COP30 ends with agreement on adaptation funding but no mention of fossil fuels : NPR

Global climate negotiations concluded this weekend in Brazil with a deal that increases funds for countries to adapt to climate change, but does not address phasing out fossil fuels.
STEVE INSKEEP, HOST:
The countries that participated in the United Nations climate conference in Brazil agreed on something. They pledged to triple the money available to help adapt to a warmer planet. The countries also failed to agree on anything. NPR’s Julia Simon reports.
JULIA SIMON, BYLINE: Many countries came to this COP30 conference with a clear agenda item.
RALPH REGENVANU: I am very keen that COP30 will ensure that we have a roadmap for the transition away from fossil fuels.
SIMON: Ralph Regenvanu is climate minister of Vanuatu, an island nation already facing rising sea levels.
REGENVANU: Because we desperately need this multilateral pathway to say we’re moving away from fossil fuels.
SIMON: Ultimately, the final deal made no mention of fossil fuels, even though the burning of oil, gas and coal accounts for about 70% of the planet’s heating emissions. Kaveh Guilanpour works at the nonprofit Center for Climate and Energy Solutions. According to him, although the United Kingdom and many countries in the European Union and Latin America have supported a roadmap to abandon fossil fuels, states such as Saudi Arabia and Russia have not signed up.
* * * *
SHORT PROBLEM 1 – According to the COP30 report, what share of the planet's heating emissions comes from burning oil, gas and coal?
SHORT PROBLEM 2 – Name every person mentioned in the COP30 report.
* * * *
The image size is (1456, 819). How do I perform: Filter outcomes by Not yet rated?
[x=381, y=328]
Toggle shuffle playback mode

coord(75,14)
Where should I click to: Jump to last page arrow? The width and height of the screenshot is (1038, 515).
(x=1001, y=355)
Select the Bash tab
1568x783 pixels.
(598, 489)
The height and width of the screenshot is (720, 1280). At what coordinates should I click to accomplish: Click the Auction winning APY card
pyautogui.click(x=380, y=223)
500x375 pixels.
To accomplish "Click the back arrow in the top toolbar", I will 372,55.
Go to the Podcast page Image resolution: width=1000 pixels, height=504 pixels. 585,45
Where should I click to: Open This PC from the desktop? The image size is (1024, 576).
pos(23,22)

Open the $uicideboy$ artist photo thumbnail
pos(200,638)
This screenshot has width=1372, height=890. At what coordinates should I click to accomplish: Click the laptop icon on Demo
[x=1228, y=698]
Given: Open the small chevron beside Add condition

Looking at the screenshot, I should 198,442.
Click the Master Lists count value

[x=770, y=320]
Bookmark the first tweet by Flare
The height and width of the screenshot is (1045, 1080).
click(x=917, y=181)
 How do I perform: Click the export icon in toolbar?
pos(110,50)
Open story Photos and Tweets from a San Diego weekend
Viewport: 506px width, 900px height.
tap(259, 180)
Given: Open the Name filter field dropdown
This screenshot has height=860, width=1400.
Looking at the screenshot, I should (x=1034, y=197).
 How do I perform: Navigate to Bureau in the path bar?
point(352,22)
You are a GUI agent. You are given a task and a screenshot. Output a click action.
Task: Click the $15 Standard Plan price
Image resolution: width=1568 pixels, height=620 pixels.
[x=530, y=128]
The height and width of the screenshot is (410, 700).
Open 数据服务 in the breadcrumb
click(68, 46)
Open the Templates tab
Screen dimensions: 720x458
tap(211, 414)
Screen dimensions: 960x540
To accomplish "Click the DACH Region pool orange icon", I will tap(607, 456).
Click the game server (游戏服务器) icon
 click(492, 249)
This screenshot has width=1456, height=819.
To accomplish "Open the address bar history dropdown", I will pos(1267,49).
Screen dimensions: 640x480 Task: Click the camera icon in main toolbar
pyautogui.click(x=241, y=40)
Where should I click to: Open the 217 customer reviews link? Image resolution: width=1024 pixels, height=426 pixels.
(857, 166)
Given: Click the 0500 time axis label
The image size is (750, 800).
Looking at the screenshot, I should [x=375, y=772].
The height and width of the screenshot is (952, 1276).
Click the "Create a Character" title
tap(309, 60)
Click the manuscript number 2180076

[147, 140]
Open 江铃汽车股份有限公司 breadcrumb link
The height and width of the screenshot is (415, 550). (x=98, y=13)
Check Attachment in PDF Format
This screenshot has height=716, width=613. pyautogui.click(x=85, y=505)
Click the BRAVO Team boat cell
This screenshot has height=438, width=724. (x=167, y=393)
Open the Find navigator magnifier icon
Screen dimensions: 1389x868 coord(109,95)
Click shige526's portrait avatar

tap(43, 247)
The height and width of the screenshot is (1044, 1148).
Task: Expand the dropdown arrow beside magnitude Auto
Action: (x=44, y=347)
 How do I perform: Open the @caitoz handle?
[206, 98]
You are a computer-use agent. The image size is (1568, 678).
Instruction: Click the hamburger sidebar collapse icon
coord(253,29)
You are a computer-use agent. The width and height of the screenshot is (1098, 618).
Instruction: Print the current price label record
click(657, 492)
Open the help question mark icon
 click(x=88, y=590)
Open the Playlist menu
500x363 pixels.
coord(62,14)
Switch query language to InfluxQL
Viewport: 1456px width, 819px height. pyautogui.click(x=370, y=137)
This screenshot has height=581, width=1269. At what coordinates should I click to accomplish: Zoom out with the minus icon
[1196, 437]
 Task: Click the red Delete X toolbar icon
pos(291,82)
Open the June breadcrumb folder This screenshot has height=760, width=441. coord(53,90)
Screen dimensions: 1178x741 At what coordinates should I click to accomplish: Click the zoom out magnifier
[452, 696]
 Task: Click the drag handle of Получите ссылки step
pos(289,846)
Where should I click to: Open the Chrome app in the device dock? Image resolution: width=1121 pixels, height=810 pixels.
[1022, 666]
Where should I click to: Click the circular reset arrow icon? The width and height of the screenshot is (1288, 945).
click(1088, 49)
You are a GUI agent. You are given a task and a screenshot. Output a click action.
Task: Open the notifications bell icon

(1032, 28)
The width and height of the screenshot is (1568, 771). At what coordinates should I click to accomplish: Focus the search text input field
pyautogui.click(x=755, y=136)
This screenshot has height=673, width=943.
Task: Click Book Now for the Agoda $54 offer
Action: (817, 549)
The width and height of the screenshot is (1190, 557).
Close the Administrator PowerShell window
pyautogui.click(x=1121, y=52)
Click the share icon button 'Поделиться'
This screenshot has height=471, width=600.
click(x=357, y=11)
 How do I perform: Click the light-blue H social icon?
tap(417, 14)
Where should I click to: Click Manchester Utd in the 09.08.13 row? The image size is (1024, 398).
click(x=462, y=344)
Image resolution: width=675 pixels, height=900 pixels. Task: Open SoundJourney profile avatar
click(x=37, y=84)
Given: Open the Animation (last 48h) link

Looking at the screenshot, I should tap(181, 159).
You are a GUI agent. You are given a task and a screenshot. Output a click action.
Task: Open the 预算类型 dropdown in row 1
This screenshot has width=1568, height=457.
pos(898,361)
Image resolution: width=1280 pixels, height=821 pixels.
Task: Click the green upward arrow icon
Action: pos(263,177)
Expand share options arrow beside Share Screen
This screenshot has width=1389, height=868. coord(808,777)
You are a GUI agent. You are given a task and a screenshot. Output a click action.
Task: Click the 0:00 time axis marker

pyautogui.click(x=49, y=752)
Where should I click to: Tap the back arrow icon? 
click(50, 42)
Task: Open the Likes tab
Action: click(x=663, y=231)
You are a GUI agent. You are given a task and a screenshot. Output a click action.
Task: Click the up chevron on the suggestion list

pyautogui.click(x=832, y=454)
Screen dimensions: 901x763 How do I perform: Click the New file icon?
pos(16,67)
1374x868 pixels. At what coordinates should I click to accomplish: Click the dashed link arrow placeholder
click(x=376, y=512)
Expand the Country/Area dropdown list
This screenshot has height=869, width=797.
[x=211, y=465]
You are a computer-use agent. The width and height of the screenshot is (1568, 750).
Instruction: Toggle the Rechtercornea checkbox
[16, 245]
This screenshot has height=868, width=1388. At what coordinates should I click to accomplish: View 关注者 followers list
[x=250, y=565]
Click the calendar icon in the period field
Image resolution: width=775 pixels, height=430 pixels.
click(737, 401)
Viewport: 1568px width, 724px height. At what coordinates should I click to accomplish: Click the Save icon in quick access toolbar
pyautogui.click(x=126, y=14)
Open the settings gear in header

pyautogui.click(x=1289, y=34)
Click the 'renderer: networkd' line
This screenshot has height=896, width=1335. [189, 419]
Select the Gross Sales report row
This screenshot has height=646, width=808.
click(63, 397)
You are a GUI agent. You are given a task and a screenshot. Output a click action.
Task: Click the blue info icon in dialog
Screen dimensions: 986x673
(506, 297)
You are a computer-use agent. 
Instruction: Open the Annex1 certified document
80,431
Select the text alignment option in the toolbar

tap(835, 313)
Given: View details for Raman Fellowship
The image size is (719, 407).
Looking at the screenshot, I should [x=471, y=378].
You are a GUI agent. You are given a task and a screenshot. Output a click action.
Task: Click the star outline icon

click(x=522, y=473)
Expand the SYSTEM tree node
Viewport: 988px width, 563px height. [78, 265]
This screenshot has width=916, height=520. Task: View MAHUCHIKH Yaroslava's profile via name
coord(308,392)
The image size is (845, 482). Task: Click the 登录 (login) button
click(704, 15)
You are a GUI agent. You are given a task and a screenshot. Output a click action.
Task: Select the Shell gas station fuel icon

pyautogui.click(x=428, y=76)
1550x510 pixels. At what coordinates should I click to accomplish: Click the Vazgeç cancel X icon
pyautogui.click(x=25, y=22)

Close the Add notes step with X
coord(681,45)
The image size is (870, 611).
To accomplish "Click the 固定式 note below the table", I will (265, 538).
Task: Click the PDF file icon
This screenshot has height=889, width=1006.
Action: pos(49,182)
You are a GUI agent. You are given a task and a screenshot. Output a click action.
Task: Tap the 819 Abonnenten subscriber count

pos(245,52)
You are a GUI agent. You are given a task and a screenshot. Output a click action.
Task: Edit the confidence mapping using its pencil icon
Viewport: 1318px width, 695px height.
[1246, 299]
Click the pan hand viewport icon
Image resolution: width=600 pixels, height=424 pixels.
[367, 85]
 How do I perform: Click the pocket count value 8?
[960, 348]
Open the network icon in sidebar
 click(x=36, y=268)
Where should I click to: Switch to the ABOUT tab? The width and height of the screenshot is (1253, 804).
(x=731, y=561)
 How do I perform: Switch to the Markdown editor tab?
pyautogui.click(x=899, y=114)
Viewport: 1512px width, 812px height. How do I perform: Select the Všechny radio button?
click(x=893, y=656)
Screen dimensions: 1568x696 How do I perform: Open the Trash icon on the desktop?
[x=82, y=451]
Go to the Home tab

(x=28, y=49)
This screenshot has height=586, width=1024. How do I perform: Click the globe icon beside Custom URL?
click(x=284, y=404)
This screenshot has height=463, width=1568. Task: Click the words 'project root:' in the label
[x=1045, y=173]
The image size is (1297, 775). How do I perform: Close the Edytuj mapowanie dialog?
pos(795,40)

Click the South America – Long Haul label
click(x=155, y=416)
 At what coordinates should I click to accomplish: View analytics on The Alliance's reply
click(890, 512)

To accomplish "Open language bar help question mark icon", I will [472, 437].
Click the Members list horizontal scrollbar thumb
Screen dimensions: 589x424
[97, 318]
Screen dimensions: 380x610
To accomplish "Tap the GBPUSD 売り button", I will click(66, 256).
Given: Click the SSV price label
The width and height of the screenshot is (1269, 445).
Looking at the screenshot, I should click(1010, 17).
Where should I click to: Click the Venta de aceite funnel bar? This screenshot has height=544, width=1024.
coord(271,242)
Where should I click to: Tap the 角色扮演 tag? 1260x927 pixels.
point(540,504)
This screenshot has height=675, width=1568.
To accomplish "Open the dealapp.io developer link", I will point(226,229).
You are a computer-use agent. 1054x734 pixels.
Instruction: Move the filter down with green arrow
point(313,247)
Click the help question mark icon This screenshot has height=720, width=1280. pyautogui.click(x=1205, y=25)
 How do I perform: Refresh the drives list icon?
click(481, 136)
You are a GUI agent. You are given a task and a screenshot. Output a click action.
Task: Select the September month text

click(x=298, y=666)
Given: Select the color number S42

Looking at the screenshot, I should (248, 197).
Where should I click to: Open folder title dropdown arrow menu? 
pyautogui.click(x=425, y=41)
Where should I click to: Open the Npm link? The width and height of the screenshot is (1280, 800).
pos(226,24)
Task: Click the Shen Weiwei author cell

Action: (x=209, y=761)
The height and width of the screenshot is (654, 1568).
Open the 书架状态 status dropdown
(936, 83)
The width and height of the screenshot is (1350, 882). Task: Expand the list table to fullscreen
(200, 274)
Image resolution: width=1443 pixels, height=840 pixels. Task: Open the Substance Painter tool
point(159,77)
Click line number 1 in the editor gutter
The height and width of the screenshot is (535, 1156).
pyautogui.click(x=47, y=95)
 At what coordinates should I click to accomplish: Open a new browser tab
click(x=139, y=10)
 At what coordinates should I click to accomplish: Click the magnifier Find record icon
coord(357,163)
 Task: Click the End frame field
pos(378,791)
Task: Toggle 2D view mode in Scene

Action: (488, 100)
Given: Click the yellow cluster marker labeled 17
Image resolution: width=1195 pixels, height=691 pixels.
* * * *
WRITTEN RESPONSE 1 – About 70%.

WRITTEN RESPONSE 2 – Steve Inskeep, Julia Simon, Ralph Regenvanu, Kaveh Guilanpour